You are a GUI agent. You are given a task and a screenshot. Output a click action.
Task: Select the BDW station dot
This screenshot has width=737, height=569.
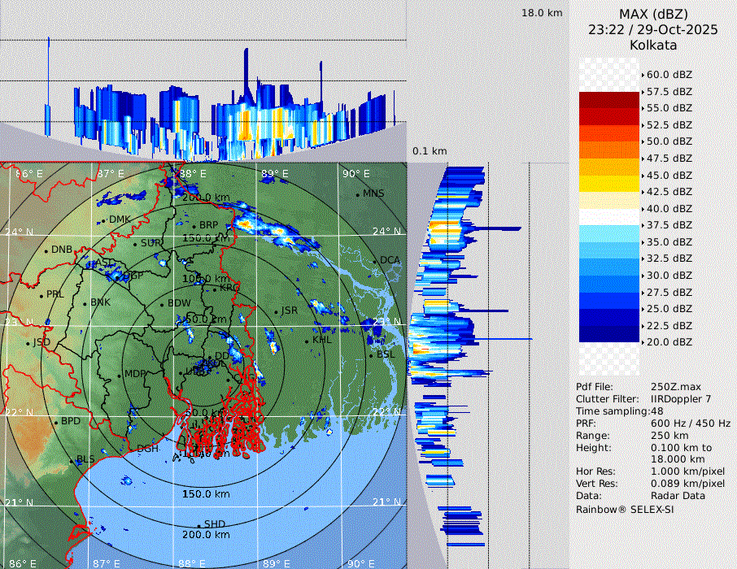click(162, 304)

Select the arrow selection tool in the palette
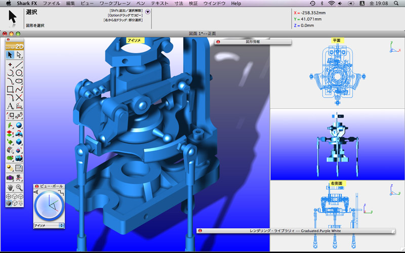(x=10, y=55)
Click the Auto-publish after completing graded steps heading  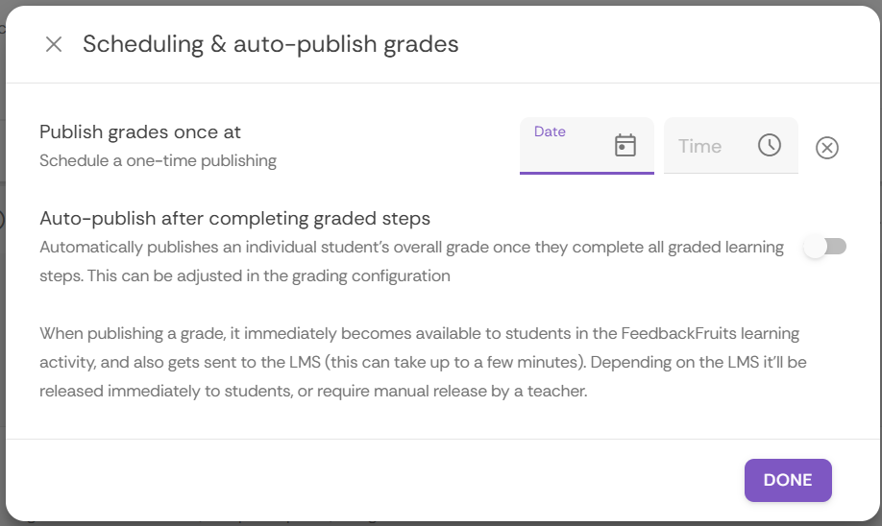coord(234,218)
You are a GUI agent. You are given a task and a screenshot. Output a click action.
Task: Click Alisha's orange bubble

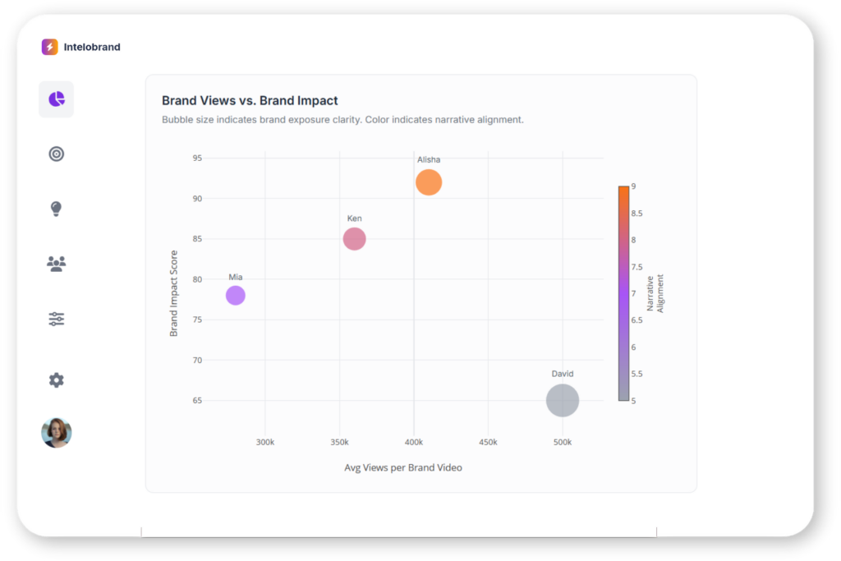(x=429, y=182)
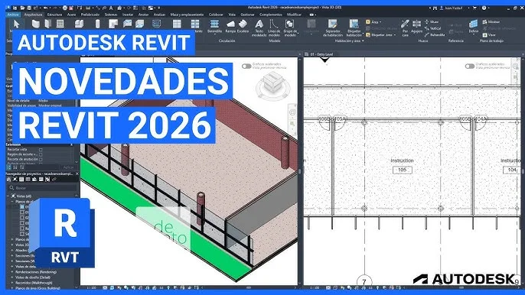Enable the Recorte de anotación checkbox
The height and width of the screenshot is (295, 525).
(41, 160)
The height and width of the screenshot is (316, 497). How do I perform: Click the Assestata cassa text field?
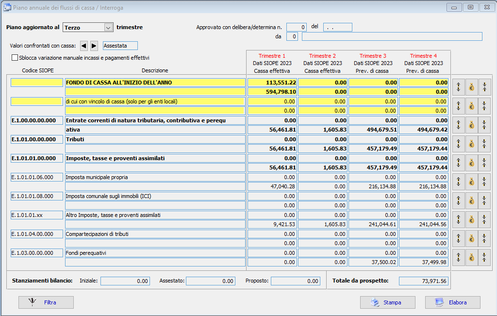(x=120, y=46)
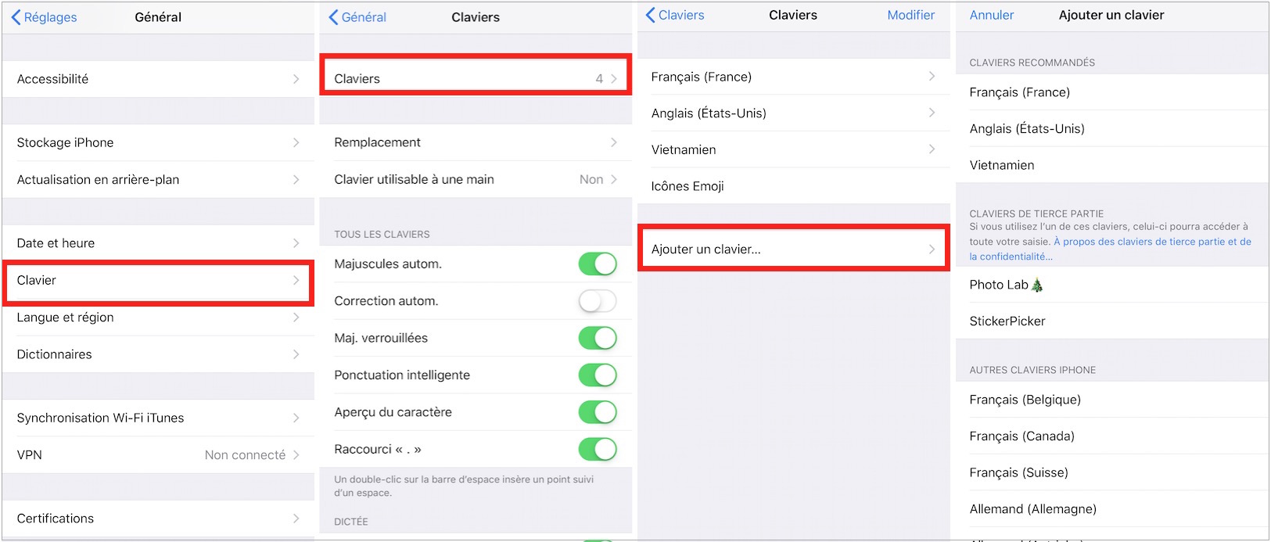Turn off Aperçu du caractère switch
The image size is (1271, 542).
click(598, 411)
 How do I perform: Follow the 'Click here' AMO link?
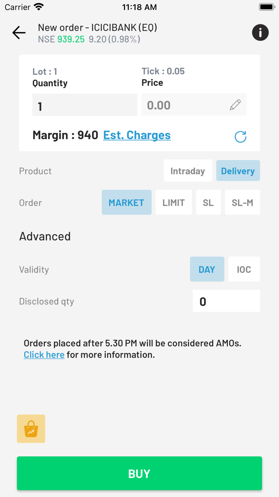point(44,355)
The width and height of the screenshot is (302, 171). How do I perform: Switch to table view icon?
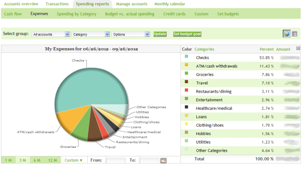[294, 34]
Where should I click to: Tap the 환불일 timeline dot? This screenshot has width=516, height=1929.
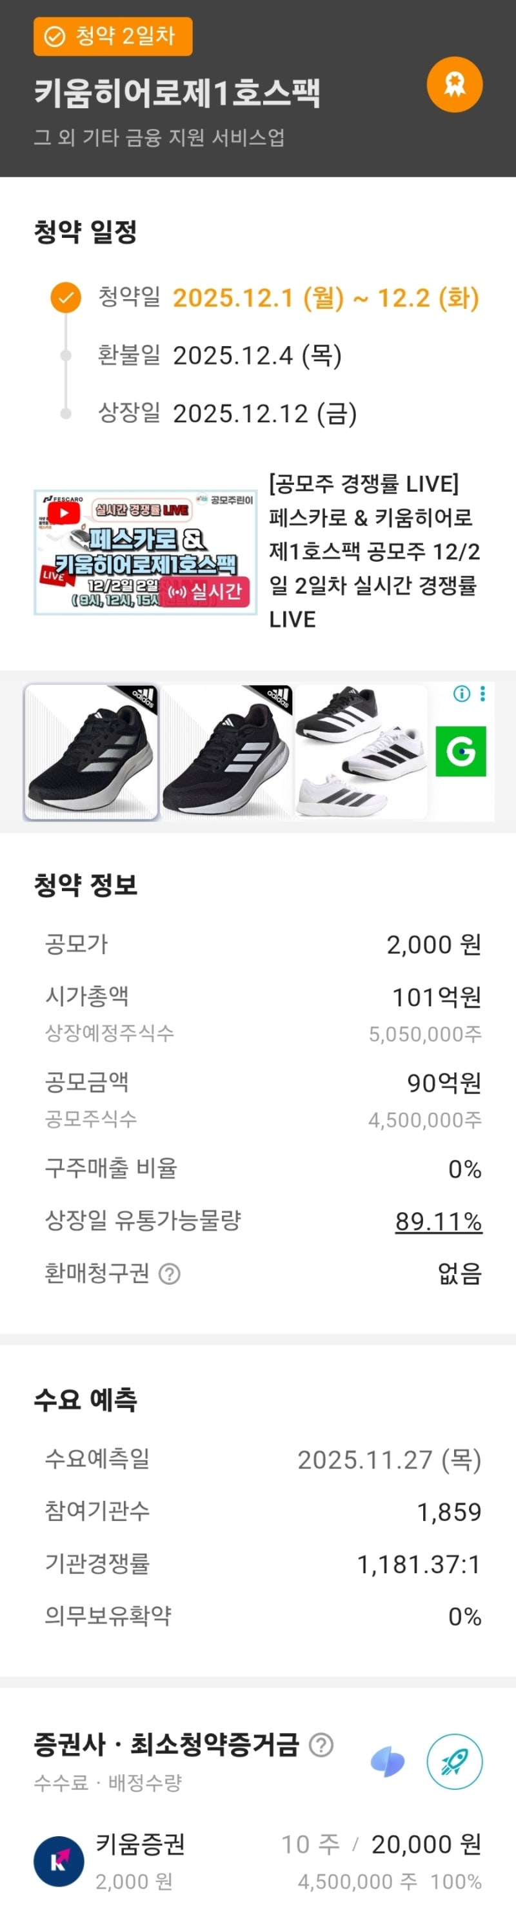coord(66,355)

- **Problem**: Give back exactly the lines from the one containing "Where should I" to the final line of the entries, both included, and no picture.

- **Answer box**:
Where should I click to: Tap the 환불일 timeline dot? This screenshot has width=516, height=1929.
coord(66,355)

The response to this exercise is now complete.